*** Opening of ENTRIES SUPPLIED ***
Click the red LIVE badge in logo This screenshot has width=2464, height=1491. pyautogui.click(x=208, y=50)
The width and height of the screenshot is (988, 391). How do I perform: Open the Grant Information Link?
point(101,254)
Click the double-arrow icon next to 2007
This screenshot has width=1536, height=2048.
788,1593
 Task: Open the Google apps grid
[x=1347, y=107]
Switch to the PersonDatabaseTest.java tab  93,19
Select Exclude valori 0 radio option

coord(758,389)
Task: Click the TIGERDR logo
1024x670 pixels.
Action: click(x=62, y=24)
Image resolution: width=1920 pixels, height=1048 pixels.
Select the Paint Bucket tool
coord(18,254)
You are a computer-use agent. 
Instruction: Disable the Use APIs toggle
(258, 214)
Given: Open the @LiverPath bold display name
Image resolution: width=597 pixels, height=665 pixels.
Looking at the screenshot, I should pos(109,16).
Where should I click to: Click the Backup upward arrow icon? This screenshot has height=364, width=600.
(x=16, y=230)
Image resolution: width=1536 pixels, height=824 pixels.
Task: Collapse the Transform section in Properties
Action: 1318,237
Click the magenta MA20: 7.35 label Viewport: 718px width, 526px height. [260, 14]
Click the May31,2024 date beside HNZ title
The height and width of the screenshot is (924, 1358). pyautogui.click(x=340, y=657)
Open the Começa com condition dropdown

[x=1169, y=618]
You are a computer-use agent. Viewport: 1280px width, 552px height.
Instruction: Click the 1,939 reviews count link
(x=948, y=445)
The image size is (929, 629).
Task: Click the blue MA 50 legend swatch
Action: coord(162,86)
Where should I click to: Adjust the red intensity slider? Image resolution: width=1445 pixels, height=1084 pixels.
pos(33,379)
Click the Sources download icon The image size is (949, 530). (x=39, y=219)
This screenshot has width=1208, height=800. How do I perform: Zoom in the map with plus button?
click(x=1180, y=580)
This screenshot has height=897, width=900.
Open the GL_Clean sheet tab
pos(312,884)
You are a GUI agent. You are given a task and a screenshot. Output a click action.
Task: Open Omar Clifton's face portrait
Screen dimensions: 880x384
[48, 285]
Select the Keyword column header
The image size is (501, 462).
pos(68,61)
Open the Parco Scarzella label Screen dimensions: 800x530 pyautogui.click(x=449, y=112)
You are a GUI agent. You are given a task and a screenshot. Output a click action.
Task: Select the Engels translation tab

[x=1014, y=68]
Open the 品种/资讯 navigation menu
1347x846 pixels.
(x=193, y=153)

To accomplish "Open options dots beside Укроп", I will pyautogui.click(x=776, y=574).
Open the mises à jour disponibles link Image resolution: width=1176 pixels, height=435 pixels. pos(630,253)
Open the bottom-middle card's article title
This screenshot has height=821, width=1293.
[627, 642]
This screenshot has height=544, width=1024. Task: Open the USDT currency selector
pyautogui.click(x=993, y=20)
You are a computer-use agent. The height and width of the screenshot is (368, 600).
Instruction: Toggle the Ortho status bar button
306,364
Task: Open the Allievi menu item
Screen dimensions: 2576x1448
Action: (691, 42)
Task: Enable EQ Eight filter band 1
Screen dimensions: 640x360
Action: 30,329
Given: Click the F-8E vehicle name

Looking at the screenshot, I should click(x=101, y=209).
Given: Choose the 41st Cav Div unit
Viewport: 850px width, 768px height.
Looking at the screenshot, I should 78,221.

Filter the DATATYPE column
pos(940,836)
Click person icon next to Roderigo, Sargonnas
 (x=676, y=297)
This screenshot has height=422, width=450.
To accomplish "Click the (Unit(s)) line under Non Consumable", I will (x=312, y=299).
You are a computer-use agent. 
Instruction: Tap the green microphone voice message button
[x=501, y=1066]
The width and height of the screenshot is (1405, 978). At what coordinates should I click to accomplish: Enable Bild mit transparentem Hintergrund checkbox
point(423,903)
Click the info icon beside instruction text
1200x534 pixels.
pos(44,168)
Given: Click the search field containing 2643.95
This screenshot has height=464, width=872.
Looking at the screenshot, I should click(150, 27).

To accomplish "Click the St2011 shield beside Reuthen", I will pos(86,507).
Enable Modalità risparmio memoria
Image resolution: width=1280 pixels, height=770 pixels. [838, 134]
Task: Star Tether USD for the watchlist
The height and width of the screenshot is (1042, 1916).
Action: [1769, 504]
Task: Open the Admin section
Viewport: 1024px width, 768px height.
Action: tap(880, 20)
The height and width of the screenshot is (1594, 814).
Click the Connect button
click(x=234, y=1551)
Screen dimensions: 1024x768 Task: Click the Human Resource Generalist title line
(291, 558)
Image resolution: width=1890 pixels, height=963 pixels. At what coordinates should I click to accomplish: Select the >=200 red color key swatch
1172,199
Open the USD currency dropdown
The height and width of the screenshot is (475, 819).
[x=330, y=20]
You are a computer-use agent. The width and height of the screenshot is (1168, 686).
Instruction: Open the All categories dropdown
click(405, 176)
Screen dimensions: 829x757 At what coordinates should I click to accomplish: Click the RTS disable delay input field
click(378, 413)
*** Close of ENTRIES SUPPLIED ***
▶ [WHAT IS EXPECTED]: Precisely reproduce all the entries shown above.

▶ [ANSWER SPACE]:
Click the red LIVE badge in logo This screenshot has width=2464, height=1491. pyautogui.click(x=208, y=50)
The width and height of the screenshot is (988, 391). How do I perform: Open the Grant Information Link?
point(101,254)
Click the double-arrow icon next to 2007
This screenshot has width=1536, height=2048.
788,1593
 Task: Open the Google apps grid
[x=1347, y=107]
Switch to the PersonDatabaseTest.java tab  93,19
Select Exclude valori 0 radio option

coord(758,389)
Task: Click the TIGERDR logo
1024x670 pixels.
Action: click(x=62, y=24)
Image resolution: width=1920 pixels, height=1048 pixels.
Select the Paint Bucket tool
coord(18,254)
You are a computer-use agent. 
Instruction: Disable the Use APIs toggle
(258, 214)
Given: Open the @LiverPath bold display name
Image resolution: width=597 pixels, height=665 pixels.
Looking at the screenshot, I should pos(109,16).
Where should I click to: Click the Backup upward arrow icon? This screenshot has height=364, width=600.
(x=16, y=230)
Image resolution: width=1536 pixels, height=824 pixels.
Task: Collapse the Transform section in Properties
Action: 1318,237
Click the magenta MA20: 7.35 label Viewport: 718px width, 526px height. [260, 14]
Click the May31,2024 date beside HNZ title
The height and width of the screenshot is (924, 1358). pyautogui.click(x=340, y=657)
Open the Começa com condition dropdown

[x=1169, y=618]
You are a computer-use agent. Viewport: 1280px width, 552px height.
Instruction: Click the 1,939 reviews count link
(x=948, y=445)
The image size is (929, 629).
Task: Click the blue MA 50 legend swatch
Action: coord(162,86)
Where should I click to: Adjust the red intensity slider? Image resolution: width=1445 pixels, height=1084 pixels.
pos(33,379)
Click the Sources download icon The image size is (949, 530). (x=39, y=219)
This screenshot has width=1208, height=800. How do I perform: Zoom in the map with plus button?
click(x=1180, y=580)
This screenshot has height=897, width=900.
Open the GL_Clean sheet tab
pos(312,884)
You are a GUI agent. You are given a task and a screenshot. Output a click action.
Task: Open Omar Clifton's face portrait
Screen dimensions: 880x384
[48, 285]
Select the Keyword column header
The image size is (501, 462).
pos(68,61)
Open the Parco Scarzella label Screen dimensions: 800x530 pyautogui.click(x=449, y=112)
You are a GUI agent. You are given a task and a screenshot. Output a click action.
Task: Select the Engels translation tab

[x=1014, y=68]
Open the 品种/资讯 navigation menu
1347x846 pixels.
(x=193, y=153)

To accomplish "Open options dots beside Укроп", I will pyautogui.click(x=776, y=574).
Open the mises à jour disponibles link Image resolution: width=1176 pixels, height=435 pixels. pos(630,253)
Open the bottom-middle card's article title
This screenshot has height=821, width=1293.
[627, 642]
This screenshot has height=544, width=1024. Task: Open the USDT currency selector
pyautogui.click(x=993, y=20)
You are a computer-use agent. The height and width of the screenshot is (368, 600).
Instruction: Toggle the Ortho status bar button
306,364
Task: Open the Allievi menu item
Screen dimensions: 2576x1448
Action: (691, 42)
Task: Enable EQ Eight filter band 1
Screen dimensions: 640x360
Action: 30,329
Given: Click the F-8E vehicle name

Looking at the screenshot, I should click(x=101, y=209).
Given: Choose the 41st Cav Div unit
Viewport: 850px width, 768px height.
Looking at the screenshot, I should 78,221.

Filter the DATATYPE column
pos(940,836)
Click person icon next to Roderigo, Sargonnas
 (x=676, y=297)
This screenshot has height=422, width=450.
To accomplish "Click the (Unit(s)) line under Non Consumable", I will (x=312, y=299).
You are a computer-use agent. 
Instruction: Tap the green microphone voice message button
[x=501, y=1066]
The width and height of the screenshot is (1405, 978). At what coordinates should I click to accomplish: Enable Bild mit transparentem Hintergrund checkbox
point(423,903)
Click the info icon beside instruction text
1200x534 pixels.
pos(44,168)
Given: Click the search field containing 2643.95
This screenshot has height=464, width=872.
Looking at the screenshot, I should click(150, 27).

To accomplish "Click the St2011 shield beside Reuthen", I will pos(86,507).
Enable Modalità risparmio memoria
Image resolution: width=1280 pixels, height=770 pixels. [838, 134]
Task: Star Tether USD for the watchlist
The height and width of the screenshot is (1042, 1916).
Action: [1769, 504]
Task: Open the Admin section
Viewport: 1024px width, 768px height.
Action: tap(880, 20)
The height and width of the screenshot is (1594, 814).
Click the Connect button
click(x=234, y=1551)
Screen dimensions: 1024x768 Task: Click the Human Resource Generalist title line
(291, 558)
Image resolution: width=1890 pixels, height=963 pixels. At what coordinates should I click to accomplish: Select the >=200 red color key swatch
1172,199
Open the USD currency dropdown
The height and width of the screenshot is (475, 819).
[x=330, y=20]
You are a computer-use agent. The width and height of the screenshot is (1168, 686).
Instruction: Open the All categories dropdown
click(405, 176)
Screen dimensions: 829x757 At what coordinates should I click to accomplish: Click the RTS disable delay input field
click(378, 413)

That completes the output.